So what has our buddy Antonio been up to since his sudden retirement from football?

Well, in September 2019 after being released by the Patriots he was sued by a hotel in Miami for throwing shit back in April 2018, almost killing a 22 month old kid.






He showed up late to his deposition as well, and was accused of reprehensible behavior:

-"Chanted, over and over, as if a mantra, a narrative of his own warped concept of the proceeding”. 
-“Acting as if he was above the rule of law, [Brown] proceeded to make a mockery of the deposition process. [Brown’s] antics were so unreasonable that barely twenty [20] minutes into the deposition, his counsel asked for a break [so] he could speak with [Brown] about his demeanor."
-“After approximately 20-30 minutes, [Brown] required another break. When the deposition resumed [Brown] increased his level of obstructive behavior. At one point, [Brown] refused to answer any questions, instead saying “next question” no less than 10 times.” 
-“Soon thereafter, [Brown] started announcing a countdown, starting at ‘five (5) minutes,’ and counting down the minutes thereafter. Before noon [Brown] left the conference room.” 

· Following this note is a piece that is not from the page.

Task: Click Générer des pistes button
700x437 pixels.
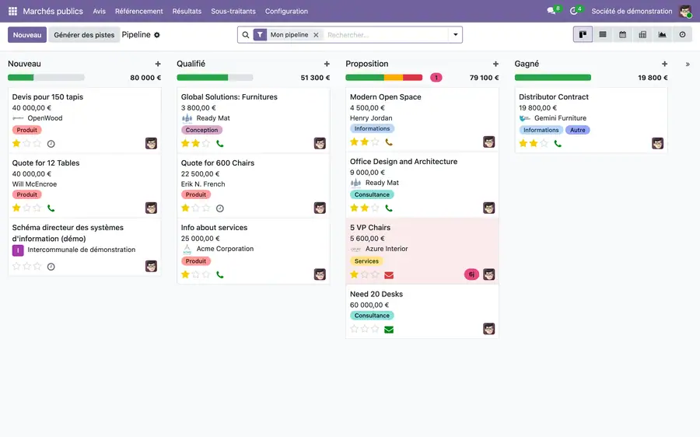Action: tap(84, 35)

He's also being sued for not paying a celebrity chef, because the chef left a salmon head in AB's freezer. Why is this a big deal? It's not, but Antonio must've been watch The Godfather that week, because he perceived it as a threat, and ducked out on paying the chef.

In December 2019, he claimed that an ex-girlfriend stole a Bentley of his, throwing a shitfit and calling the cops, even though her Instagram post, with it having a giant red ribbon, shows that it was clearly a gift.

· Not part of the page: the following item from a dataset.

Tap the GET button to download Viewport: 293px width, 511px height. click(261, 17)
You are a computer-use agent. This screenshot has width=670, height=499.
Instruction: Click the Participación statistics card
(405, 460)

And after calling the cops, he's needlessly hostile and accosting with them, and of course, since he's a social media addict, is streaming the fucking thing on Facebook Live:





He's also multi-talented folks, having aspirations of being a rapper, and being bad at it.

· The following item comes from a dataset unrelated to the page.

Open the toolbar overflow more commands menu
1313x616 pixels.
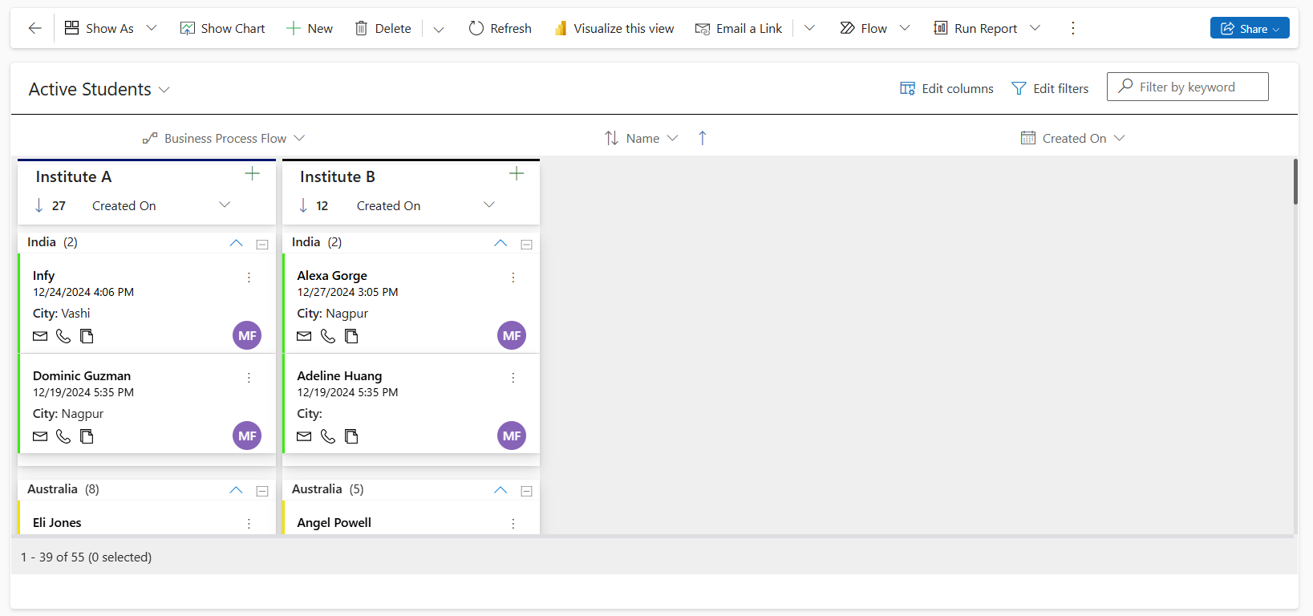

Also jokes about abusing his children:


He wants to fight Logan Paul in a boxing match, and has been supposedly training to do so.

Says he's done with white women as a New Year's resolution in 2020. (That godawful music video has white women in it btw)


More of him showing his appreciation towards law enforcement. (While swearing like a goddamn sailor in front of his own kids):




Your browser is not able to display this video.




Through thick and thin, his agent Drew Rosenhaus has stuck with him, being his PR manager pretty much every time AB says or does something stupid. (Which is all the time)
But after a while of having to deal with a nonstop greasefire, Rosenhaus had enough. and dropped Brown from his representation agency.

AB, being the immature manbaby he is, posted a screenshot of his texts with Rossenhaus on Instagram, accusing him of stabbing AB in the back, although AB's done a good job of that himself.


Antonio was also dropped by his lawyer for not paying his legal fees.

The latest shenanigans AB's been up to as of late is for allegedly beating the fuck out of a moving truck driver.  Why? because he refused to pay the driver $4000 in damages that AB allegedly caused to the truck.  AB's personal trainer was also involved in beating up the driver, and was arrested.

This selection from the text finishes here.